One in four (25%) people will regularly use interactive TV to shop by the end of 2014, generating direct sales worth nearly £750m, new research suggests.
The rise of connected TV will make it the most influential of five emerging new technologies identified in an eBay-commissioned study carried out by retail experts Conlumino. The others, in order of influence, are augmented reality, in-store technologies, image recognition, and smart devices.
Using such new technologies could boost the retail industry by £2.4bn by 2014, says the eBay study. The UK’s 10 largest retailers could each see extra sales worth £235m by using such technologies, the study found. Retailers could see their sales grow by up to 4% by 2014, compared to flat or minimal growth for those that don’t invest.
“We are entering a period of transformation in the retail sector,” said Angus McCarey, UK retail director for eBay. “Consumers are driving this as they demand more choice, more interactivity, specialist knowledge and price transparency.
“Third-wave technologies are about meeting those demands and presenting information back to consumers in ways that haven’t been possible before: using virtual reality to try clothes on, or watching your favourite show on TV and buying the box set at the same time.
“The opportunity for the retail industry over the next two years lies in identifying which technologies will yield the most return on investment. But it’s tough because it means thinking differently about what is driving sales – individual technologies or even individual stores may not yield significant direct sales, but their value may lie in customer engagement and brand loyalty.”
Retail analyst Neil Saunders, of Conlumino, said that beyond direct sales, new technologies could influence sales worth £9.1bn by the end of 2014, compared to £0.3bn last year. Compared to this, the investment required was ‘modest,’ he said.
“Retail is changing as the focus shifts from the channel to the consumer,” said Saunders. “Brands need to move their thinking from channels, loosely comprising of stores, online and mobile, which will become less relevant as new technologies continue to blur the lines.
“Channel convergence was born out of the rise of mobile a couple of years ago and is set to accelerate at an unprecedented rate. Just as major players adopted mobile, they must invest in these new technologies now if they are not to limit growth in the coming years.”
The study comes soon after WorldPay‘s Global Online Shopper Report, which found that 5% of global shoppers had already bought online using a next generation interactive TV. Some 21% already own such a television, and 24% of those who own connected TVs have already bought goods and services using it.

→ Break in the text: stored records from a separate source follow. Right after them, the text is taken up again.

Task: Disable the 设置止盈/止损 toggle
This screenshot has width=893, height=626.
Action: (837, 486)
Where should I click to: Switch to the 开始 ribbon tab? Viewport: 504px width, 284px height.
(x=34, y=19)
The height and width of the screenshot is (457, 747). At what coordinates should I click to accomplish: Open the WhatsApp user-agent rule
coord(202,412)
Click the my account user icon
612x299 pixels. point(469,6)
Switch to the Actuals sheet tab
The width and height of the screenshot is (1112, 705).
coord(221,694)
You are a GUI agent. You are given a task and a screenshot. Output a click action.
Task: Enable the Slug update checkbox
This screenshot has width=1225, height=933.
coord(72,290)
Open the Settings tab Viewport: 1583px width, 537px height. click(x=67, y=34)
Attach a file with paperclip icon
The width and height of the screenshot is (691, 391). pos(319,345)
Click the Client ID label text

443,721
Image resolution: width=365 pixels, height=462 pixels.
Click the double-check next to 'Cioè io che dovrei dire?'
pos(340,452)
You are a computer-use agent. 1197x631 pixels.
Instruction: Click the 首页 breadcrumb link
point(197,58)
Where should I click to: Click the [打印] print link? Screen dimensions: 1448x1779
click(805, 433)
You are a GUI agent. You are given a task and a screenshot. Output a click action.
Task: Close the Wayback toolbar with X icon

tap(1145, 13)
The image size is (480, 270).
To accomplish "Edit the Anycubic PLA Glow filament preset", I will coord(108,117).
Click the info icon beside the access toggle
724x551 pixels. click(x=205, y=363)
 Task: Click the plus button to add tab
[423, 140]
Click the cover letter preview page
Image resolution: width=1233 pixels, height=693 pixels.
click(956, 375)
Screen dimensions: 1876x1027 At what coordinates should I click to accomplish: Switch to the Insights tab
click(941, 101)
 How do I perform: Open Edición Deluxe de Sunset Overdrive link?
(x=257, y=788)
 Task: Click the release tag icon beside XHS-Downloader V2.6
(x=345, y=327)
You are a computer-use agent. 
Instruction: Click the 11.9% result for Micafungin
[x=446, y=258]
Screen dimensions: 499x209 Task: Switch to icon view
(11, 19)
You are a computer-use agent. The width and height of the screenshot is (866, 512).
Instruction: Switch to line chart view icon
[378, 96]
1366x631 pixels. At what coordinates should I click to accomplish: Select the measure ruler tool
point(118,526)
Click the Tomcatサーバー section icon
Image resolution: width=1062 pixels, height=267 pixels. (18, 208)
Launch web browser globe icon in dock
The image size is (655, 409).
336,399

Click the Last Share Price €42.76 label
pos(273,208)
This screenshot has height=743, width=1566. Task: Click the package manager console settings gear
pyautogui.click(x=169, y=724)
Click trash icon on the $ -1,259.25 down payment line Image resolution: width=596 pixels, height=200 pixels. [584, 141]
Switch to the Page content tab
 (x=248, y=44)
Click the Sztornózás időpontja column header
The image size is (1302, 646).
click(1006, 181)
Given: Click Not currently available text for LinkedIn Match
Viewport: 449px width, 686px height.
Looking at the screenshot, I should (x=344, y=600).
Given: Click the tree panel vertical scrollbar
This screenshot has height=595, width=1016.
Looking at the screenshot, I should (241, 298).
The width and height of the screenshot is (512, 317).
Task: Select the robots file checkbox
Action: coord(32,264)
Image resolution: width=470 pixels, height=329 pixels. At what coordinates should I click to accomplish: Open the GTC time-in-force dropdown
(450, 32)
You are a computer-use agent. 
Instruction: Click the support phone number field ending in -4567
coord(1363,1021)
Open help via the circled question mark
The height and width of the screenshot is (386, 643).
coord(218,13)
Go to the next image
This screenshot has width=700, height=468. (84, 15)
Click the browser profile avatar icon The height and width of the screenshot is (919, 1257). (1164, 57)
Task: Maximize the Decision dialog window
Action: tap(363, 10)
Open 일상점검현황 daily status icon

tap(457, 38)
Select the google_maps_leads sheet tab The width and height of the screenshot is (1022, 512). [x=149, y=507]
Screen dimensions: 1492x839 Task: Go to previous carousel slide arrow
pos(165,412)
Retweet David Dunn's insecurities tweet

The highest users were e-shoppers in India (63%), Brazil (39%) and China (33%).
Phil McGriskin, WorldPay’s chief product officer, said: “The way consumers shop is evolving in line with technological developments and the Global Online Shopper Report shows many consumers are already using some of these technologies that are expected to be influential in the next three years.
“Retailers need to understand which channels are being used by their customers and what services they need to offer to effectively maximise the revenue opportunities now and in the future so they can stay ahead of their competitors.”
A quick guide to emerging technologies
Interactive TV: brings together television and internet.
Augmented reality: by overlaying digital information onto real products, spaces and places, it allows shoppers to see 3D projections of products that aren’t there; shoppers can use it to try on virtual clothes.
In-store technologies: innovations such as using iPads in place of tills, electronic shelf labelling will boost productivity, enrich the consumer experience and improve store efficiency.
Image recognition: devices that recognise objects based on their attributes will allow consumers to search visually for products, read QR codes and help retailers track on and offline behaviour.
Smart devices: ‘intelligent’ appliances might include a fridge that recommends food orders, and could allow retailers to gain deeper insights into their customers’ behaviour.